**YOUR TASK**
Whenever a line below holds the word "Indonesia", count it once; report the total and nothing else.

**SUPPLIED RECORDS**
* * * * * * * * *

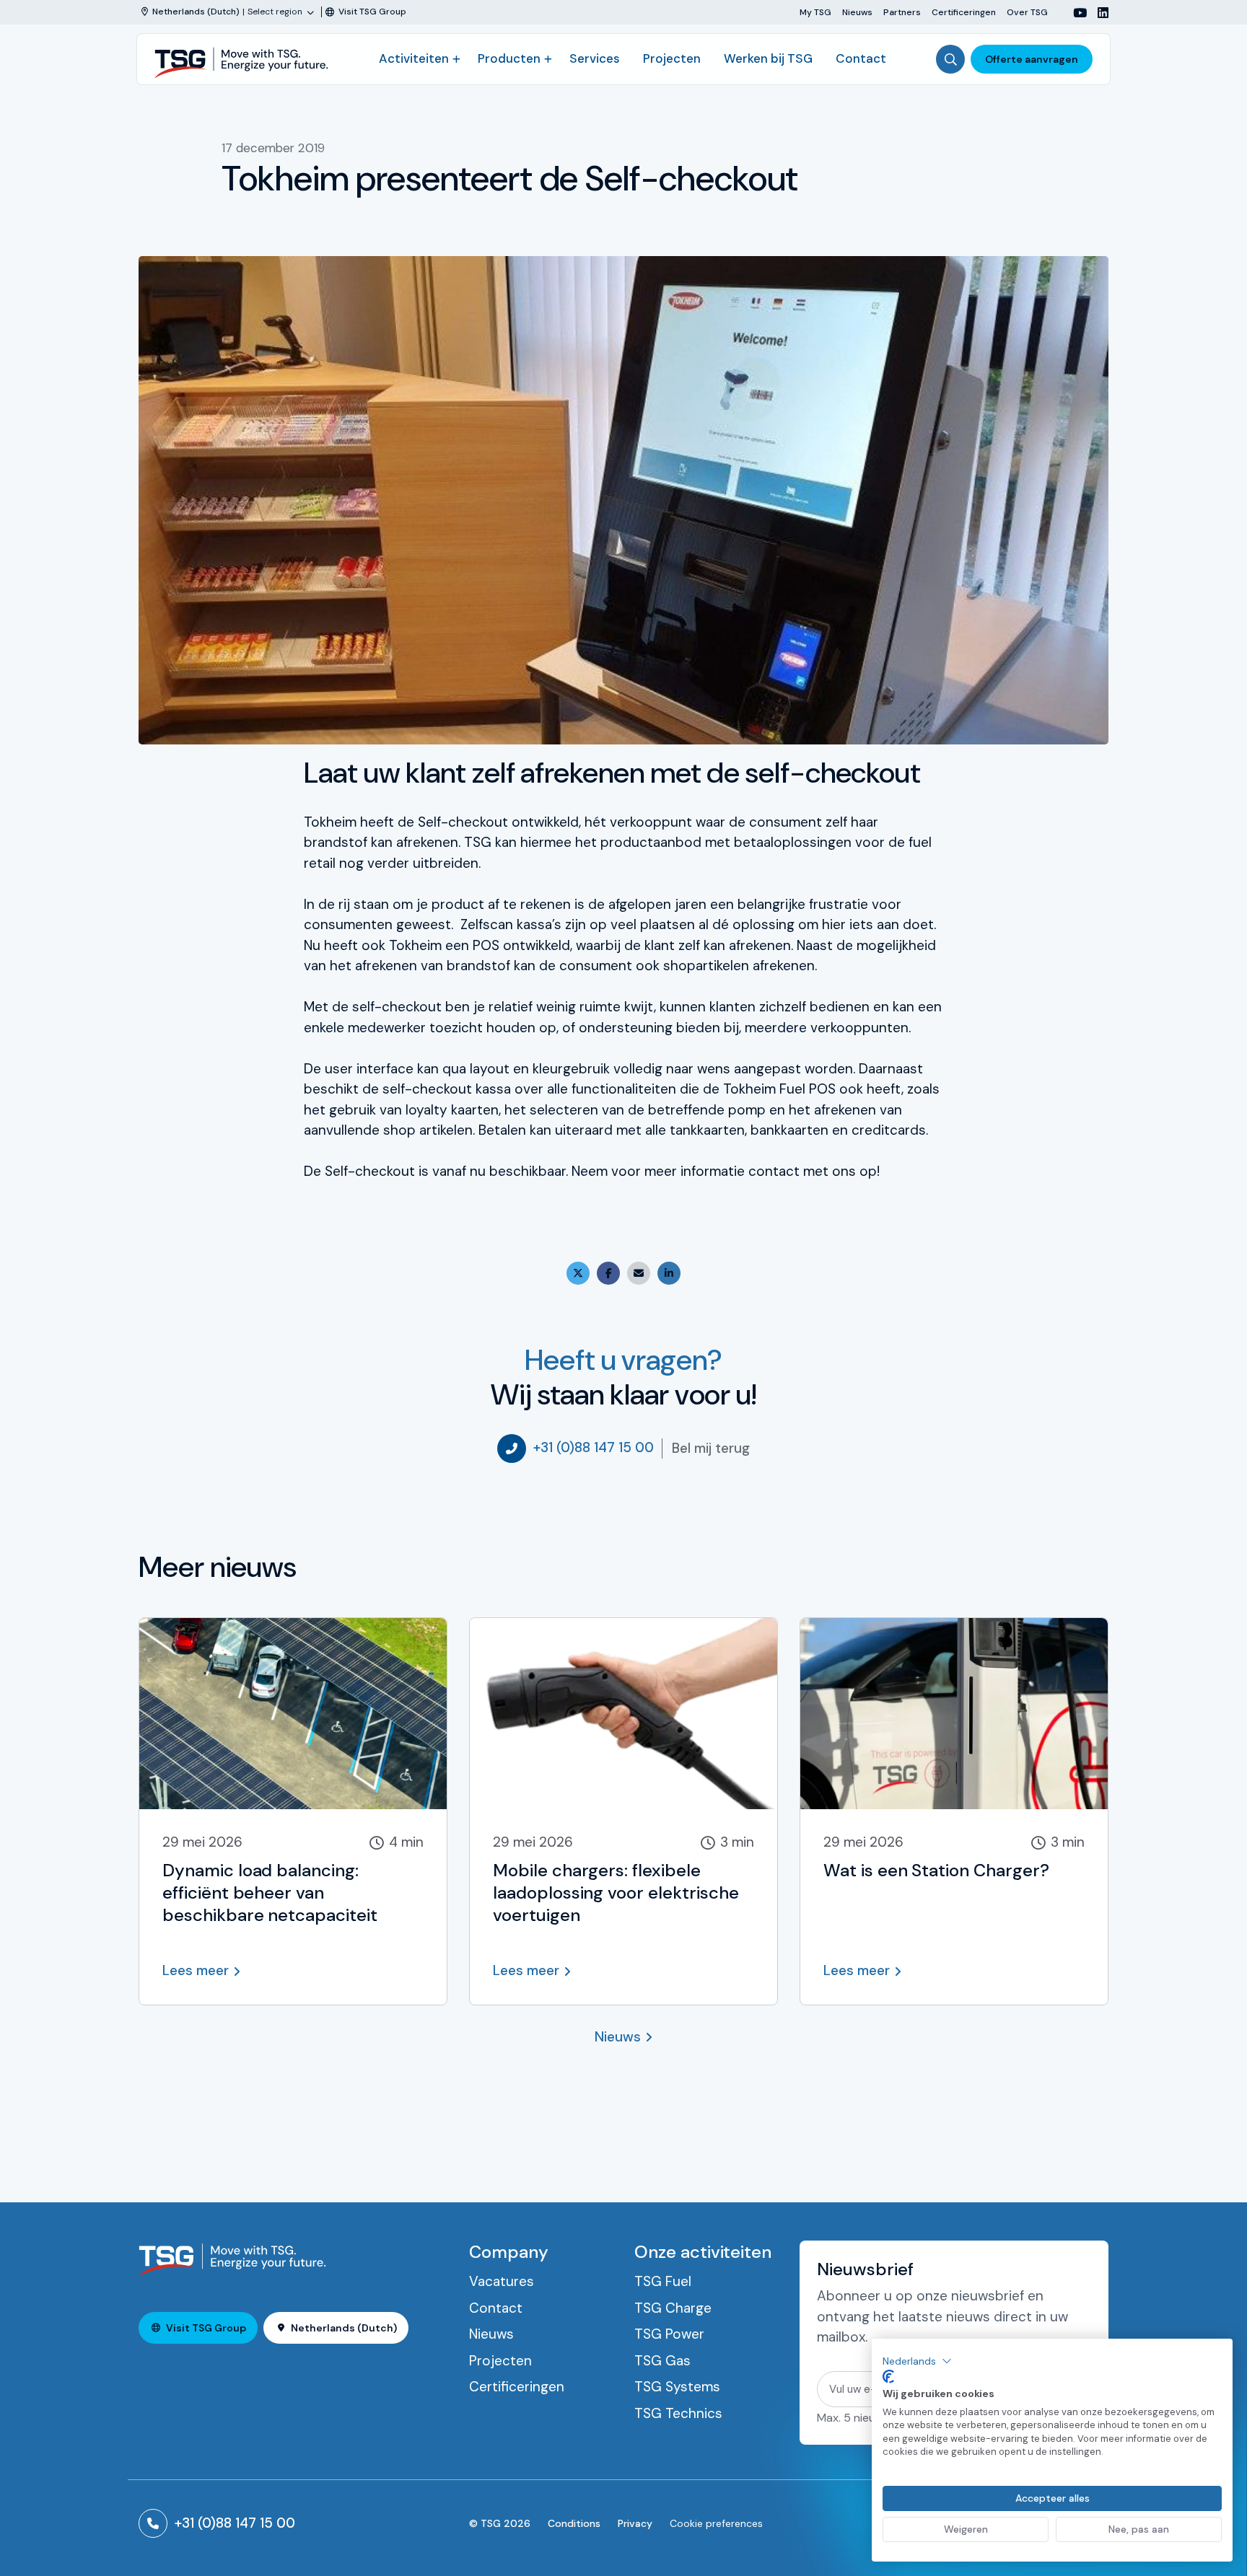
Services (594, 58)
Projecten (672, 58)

* * * * * * * * *

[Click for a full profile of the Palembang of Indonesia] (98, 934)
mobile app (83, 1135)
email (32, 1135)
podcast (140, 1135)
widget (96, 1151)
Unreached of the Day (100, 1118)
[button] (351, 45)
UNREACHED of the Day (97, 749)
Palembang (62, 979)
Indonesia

* * * * * * * * *

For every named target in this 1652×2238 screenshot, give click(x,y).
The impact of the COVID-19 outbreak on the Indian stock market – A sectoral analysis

* * * * * * * * *

**THE ANSWER**
2